You and your fiancé decide to spend a long weekend visiting your parents. Their house is big so instead of staying at a hotel they insist that the two of you stay in their home.  You arrive and spend the day laughing, eating and having an overall good time. As the night winds down and the bottles of wine dwindle you realize that the time has come for everyone to go to bed.  As you say your “good nights” and head up the stairs with your love, your mom says “James your room is to the left. Nikki, I fixed up your old bedroom for you. Good night!”

Say what now?!

You’re not crazy enough to back talk your momma even as a grown woman.  So you give the eye to your honey and go to your separate quarters.  After maybe an hour you are feeling a bit frisky, after all this is play time when you’re at home, so you text your other half and tell them to come to your room.  They creep in and in no time you feel like teenagers again, the excitement is everything and just when you’re about to reenact the birds and the bees … momma walks in to say goodnight, catches you in the act and damn near loses her mind!  She closes the door and leaves you there naked and mortified.

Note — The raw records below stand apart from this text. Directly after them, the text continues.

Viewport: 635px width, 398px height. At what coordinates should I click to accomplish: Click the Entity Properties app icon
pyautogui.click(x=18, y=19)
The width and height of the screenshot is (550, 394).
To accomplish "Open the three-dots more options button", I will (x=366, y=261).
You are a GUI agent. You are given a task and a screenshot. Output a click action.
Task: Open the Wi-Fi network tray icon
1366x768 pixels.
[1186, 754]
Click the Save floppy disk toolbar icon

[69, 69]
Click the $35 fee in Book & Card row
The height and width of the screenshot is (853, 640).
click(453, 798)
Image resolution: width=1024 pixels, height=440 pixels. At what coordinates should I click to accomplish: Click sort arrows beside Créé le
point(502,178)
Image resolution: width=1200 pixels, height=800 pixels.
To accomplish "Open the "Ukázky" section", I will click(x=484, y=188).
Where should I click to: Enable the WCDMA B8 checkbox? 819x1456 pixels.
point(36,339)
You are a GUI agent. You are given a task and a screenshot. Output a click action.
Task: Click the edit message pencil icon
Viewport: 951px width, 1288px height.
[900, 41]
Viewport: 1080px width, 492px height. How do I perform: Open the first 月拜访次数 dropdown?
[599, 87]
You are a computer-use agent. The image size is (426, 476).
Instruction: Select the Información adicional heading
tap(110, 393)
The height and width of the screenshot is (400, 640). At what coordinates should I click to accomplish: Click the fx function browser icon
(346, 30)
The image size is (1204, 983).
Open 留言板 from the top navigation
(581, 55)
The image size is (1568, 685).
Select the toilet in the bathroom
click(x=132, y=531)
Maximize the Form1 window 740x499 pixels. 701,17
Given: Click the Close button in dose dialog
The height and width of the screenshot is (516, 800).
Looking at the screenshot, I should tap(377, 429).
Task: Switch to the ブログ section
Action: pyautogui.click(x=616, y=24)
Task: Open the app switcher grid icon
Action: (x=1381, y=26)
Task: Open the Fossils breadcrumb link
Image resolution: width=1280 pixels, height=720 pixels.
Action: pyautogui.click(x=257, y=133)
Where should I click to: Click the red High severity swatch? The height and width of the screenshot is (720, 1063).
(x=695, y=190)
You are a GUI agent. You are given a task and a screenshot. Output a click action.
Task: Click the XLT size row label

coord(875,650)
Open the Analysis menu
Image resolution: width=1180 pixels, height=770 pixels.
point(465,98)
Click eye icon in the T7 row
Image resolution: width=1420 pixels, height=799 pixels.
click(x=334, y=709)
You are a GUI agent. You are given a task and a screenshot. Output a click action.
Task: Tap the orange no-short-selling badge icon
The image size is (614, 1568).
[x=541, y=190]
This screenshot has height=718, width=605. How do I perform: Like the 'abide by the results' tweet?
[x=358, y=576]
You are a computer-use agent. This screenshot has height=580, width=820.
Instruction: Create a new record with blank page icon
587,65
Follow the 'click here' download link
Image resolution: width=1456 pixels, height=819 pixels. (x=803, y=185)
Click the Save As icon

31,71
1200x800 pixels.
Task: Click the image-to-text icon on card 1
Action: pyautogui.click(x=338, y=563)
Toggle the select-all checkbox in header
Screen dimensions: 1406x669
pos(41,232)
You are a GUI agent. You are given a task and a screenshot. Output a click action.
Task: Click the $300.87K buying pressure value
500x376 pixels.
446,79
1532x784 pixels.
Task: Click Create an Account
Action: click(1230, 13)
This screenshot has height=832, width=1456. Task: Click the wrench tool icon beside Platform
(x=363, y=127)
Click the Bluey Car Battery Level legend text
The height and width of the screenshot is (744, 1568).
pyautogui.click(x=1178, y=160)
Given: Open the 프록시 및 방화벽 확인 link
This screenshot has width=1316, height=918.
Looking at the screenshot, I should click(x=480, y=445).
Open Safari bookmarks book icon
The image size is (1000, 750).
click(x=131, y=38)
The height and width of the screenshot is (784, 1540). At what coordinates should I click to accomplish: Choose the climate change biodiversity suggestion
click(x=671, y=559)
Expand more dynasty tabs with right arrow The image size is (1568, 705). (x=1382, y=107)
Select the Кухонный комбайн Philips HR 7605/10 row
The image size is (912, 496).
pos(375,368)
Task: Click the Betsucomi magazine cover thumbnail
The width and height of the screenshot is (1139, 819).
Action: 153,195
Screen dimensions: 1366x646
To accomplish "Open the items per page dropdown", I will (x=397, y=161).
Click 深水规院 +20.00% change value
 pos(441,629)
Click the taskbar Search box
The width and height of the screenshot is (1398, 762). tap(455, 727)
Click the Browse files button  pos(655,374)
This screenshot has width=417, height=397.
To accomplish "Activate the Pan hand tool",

My dear readers that is no made up tale, that’s the story of my newly engaged friend after she went to visit her family recently.  According to her the awkwardness at the breakfast table was beyond tense with her father alluding to the murder he could commit using various utensils on the table and her mother clutching the bible as if only Jesus himself could save her daughter’s whoring soul.  Sigh, parents.  As I get older I find that this is an issue that more and more of my friends have to deal with.  While you want and should respect your parent’s home, you are an adult.

This isn’t your flavor of the month you’re bringing home, this is your future husband, their future son-in-law and as awkward as it may be for everyone, you deserve the right to be treated as a unit.  Often times it can be hard for parents to deal with and as grown as we may feel, it’s hard for us to think it’s okay to sleep in the same bed with someone we’re with when our parents spent a chunk of our lives threatening to send us to personally meet Jesus if we did.  Situations like this take the parent/child relationship to a new level and it can be a bit tricky.

So what are the rules?  How do you tell your parents that you want to sleep in the same bed as your fiancé  or spouse and how do help them feel comfortable with the fact that their baby isn’t a baby anymore?

Have you ever dealt with this situation?  What rules did you and you parents agree to?